Four years ago, before the Bank began accumulating reserves by buying dollars in the market at appropriate moments, gross reserves were stuck below $10bn. On a net basis, the swing is much sharper: five years ago the Bank's international liquidity position, now a positive $28,4bn, was still slightly negative -- and in the late 1990s, after the Bank gambled large quantities of hard currency trying to defend the rand from speculative attack, it was $23bn in the red.

The turnaround in reserves is a result of good judgment and good luck. The bank has been able to pursue its policy of accumulating hard currency reserves because there has been plenty of hard currency coming in by way of foreign investment, mainly in SA's equity and bond markets. And SA has felt the benefits, even though these aren't always as straightforward as the textbook suggests. The international rating agencies have upgraded SA's sovereign rating partly in response to the improvement in the reserve position and that helps to lower the cost of borrowing on international markets.
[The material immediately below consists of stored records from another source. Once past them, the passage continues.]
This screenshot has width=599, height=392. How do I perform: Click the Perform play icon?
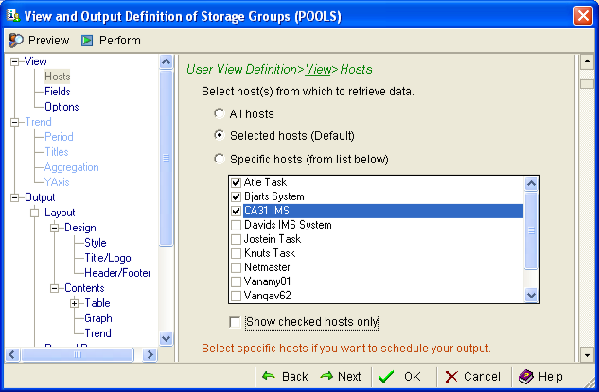87,41
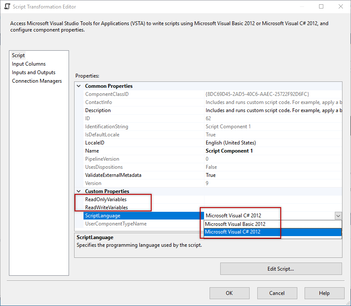351x306 pixels.
Task: Select the ReadOnlyVariables property row
Action: click(106, 199)
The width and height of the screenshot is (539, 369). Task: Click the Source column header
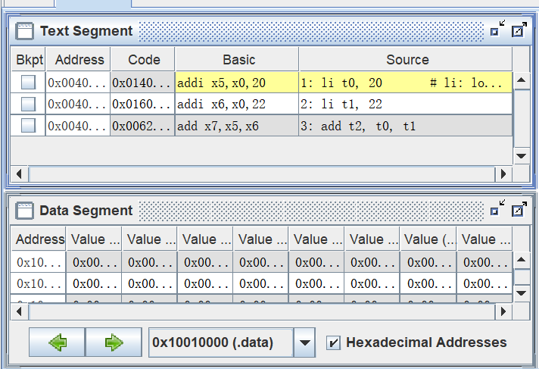point(406,59)
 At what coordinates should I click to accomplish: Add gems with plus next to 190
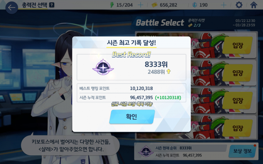224,5
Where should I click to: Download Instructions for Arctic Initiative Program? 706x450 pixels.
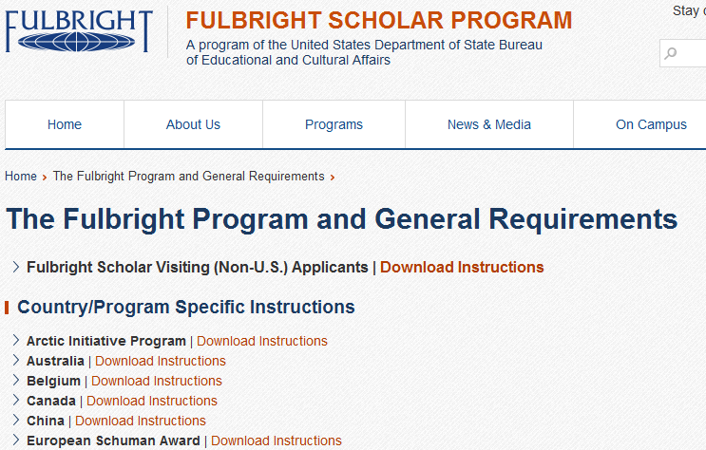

Accumulating reserves should also help to reduce exchange rate volatility, and though the rand may have been all over the place lately, it's a lot less volatile than during the 2001 currency crisis. In theory, too, buying dollars could also help weaken the rand, though in practice it can go either way -- stronger reserves can improve, and probably have improved, SA's standing in the eyes of investors, so strengthening the rand. But it might have been even stronger lately without the bank's intervention.

The Bank always emphasises it only "creams off" dollars when there is an excess in the market, and doesn't try to influence the exchange rate. In practice, it's known to do a bit more than that, though critics have argued for an even more aggressive approach to reserve accumulation as one way to weaken the rand and support SA's export industries.

Exchange rate reasons apart, does SA still need a lot more reserves? Economists can't specify an optimal level, and absolute numbers aren't much use. At $30bn, SA looks respectable by the standards of advanced industrial countries but pathetic compared with many emerging markets. But on the external vulnerability indicator of rating agency Moody's, which measures the extent to which a country's short-term debt and long-term debt falling due are covered by official reserves, SA improved spectacularly, from 224% in 1999 to 62% at the end of last year, and at this level it's no longer out of line with its peer group.

The International Monetary Fund (IMF) uses a measure that also takes into account the current account deficit, as well as short-term foreign debt, and on that basis, SA's reserves still look fairly weak, at 74%, compared with an emerging market average of 112%. The IMF's recent staff report on SA recommended "that some further accumulation would be beneficial".

Assuming foreign capital inflows continue to make that possible, there's still the question of how to pay for it. When the central bank creates rands to buy dollars, it has to take the rands out of the market -- "sterilise" them -- so they don't fuel inflation. And converting high-yielding rands into lower-yielding dollars has a cost in terms of lost revenue. The treasury bears that cost, since it is too large for the Bank and it is, ultimately, taxpayers who benefit.

There are a couple of tools, such as the issuing of debentures, that can be used to sterilise the cash and allocate the costs, but as the quantum of reserves grows larger, it becomes more complex (and expensive). Overruns in tax revenue and the fiscal surplus have come to the rescue in the past year or two.

The main tool now being used is that the government puts its excess cash on deposit at the Bank, where it earns hard currency-related, not rand-related, interest rates. That takes the cash out of circulation and ensures the cost is for the account of the treasury, not the Bank. At end-March the Bank was holding R45,7bn in government "sterilisation deposits", a figure that's likely to have risen since. Indeed, if it is important for SA to keep accumulating reserves, that may well imply that the government will have to continue running a fiscal surplus to support the strategy.